In the present study two different costs were obtained for BK PTB limb by applying two different methods of costing. The difference was essentially due to the manner in which the labour costs were treated and will be minimal if all the labour is fully productively employed. The difference indicates the unproductive utilisation of labour.
The difference in cost by two methods was found to be gross being Rs. 7510.53 at current level of production, and Rs. 4673.95 at standard level of production. This indicates that contribution of indirect labour cost towards production is very high, which is not fully accounted for in the absorption costing method. The cost of prosthesis increases by 32.33% due to the lower level of production when standard and current production level is compared indicating that the cost could be brought down by better utilisation of labour productivity. By marginal costing method the labour cost was found to be 95.51% of total fixed cost. As fixed cost constitutes 75–80% of total cost, control of labour costs is very important in achieving economic efficiency.
The direct material cost, which is true marginal cost, constitutes 45.89% by first method, and 21.18% by second method, at the standard level of production. It is 40.82% and 15.9% at current level of production. This is the only truly controllable cost, besides labour productivity. Incorrect choice of costing method may make cost control difficult.
The costs were based on current product mix where BK PTB constitutes 23.55% of production level. It was also seen that 17.86% of contribution in production time is by the production of items, such as, shoe ordinary, LS belt and miscellaneous including walking stick and crutches, which can be easily procured from the market at cheaper rate. They constitute 35.73% of items being produced. This indicated that change in product mix by outsourcing easily available items and concentrating on core services is important.
Marginal costing of product separates the fixed variable elements of the cost whereas in absorption costing elements of fixed cost are appropriated at the current production level. Appropriate costing of labour is always difficult. If labour costs are treated as variable costs and apportioned based on the time taken for an activity in service delivery, it tends to show labour costs very low when the labour is not utilised fully in production or service delivery as is often the case in hospitals. It is better to treat labour cost as fixed cost unless it is possible to lay them off when the production level is low. The analysis for achieving cost efficient utilisation of labour is possible only when marginal costing method is used.
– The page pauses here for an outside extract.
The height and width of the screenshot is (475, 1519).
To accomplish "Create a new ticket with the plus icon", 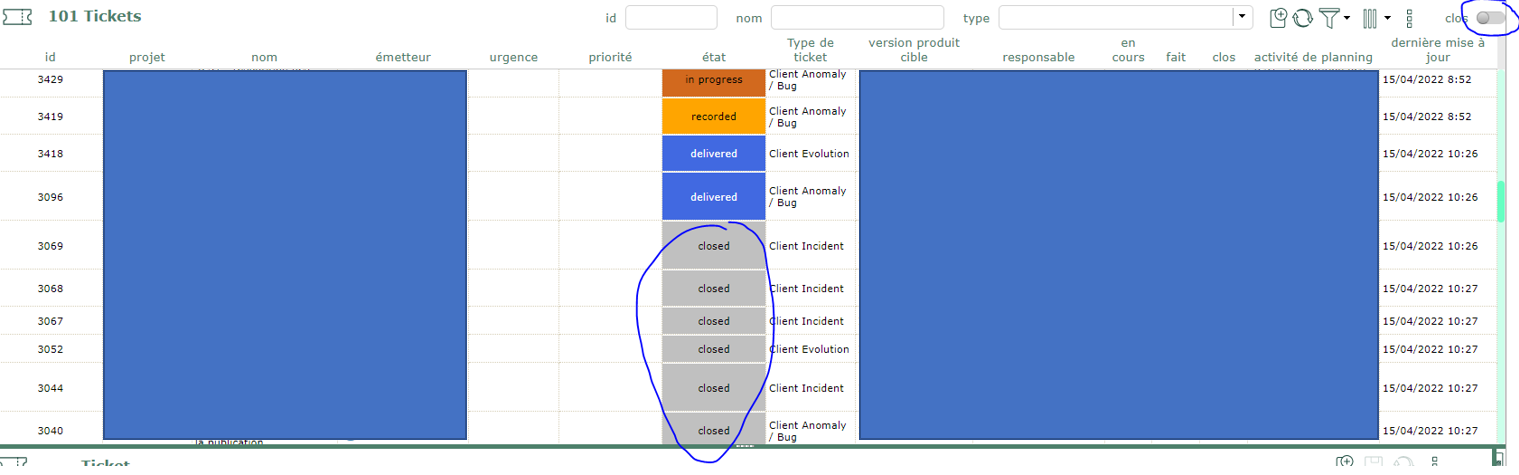I will pos(1278,17).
In the present study the actual cost of BK PTB prosthesis is Rs. 11563.74 which can be reduced to Rs.8679.83 if labour productivity is improved. The cost can be further brought down if product mix is changed and administrative costs are reduced. By using the absorption costing method the costs indicated are only Rs.4503.21 and Rs.4005.88 respectively.
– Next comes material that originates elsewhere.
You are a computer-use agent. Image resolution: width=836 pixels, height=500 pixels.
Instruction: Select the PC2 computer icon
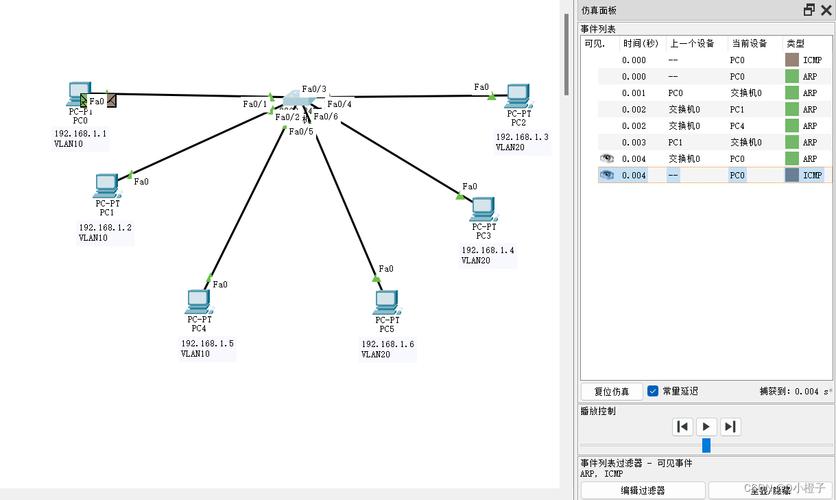[x=519, y=96]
In hospitals it is very difficult to cost the service product due to intangible nature of the product and difficulty in costing elements such as labour which contribute to the cost significantly. This will also influence the decisions of pricing the product and cost control. The pricing decisions would also be influenced by the policy of the hospital where some services may be priced at cost and some other marked up. Inefficient cost allocations can make the task of hospital administrator difficult.
Marginal costing of product helps in focusing the attention to significant fixed costs in the hospital and can be applied to other services such as inpatient cost where volume of demand is unpredictable. Marginal costing provides insight into unproductive utilisation of resources, which may not be possible with absorption costing. Inherent inefficiencies in allocation of cost where product-mix is varied and labour is used for more than one task as in hospitals is also overcome by use of marginal costing.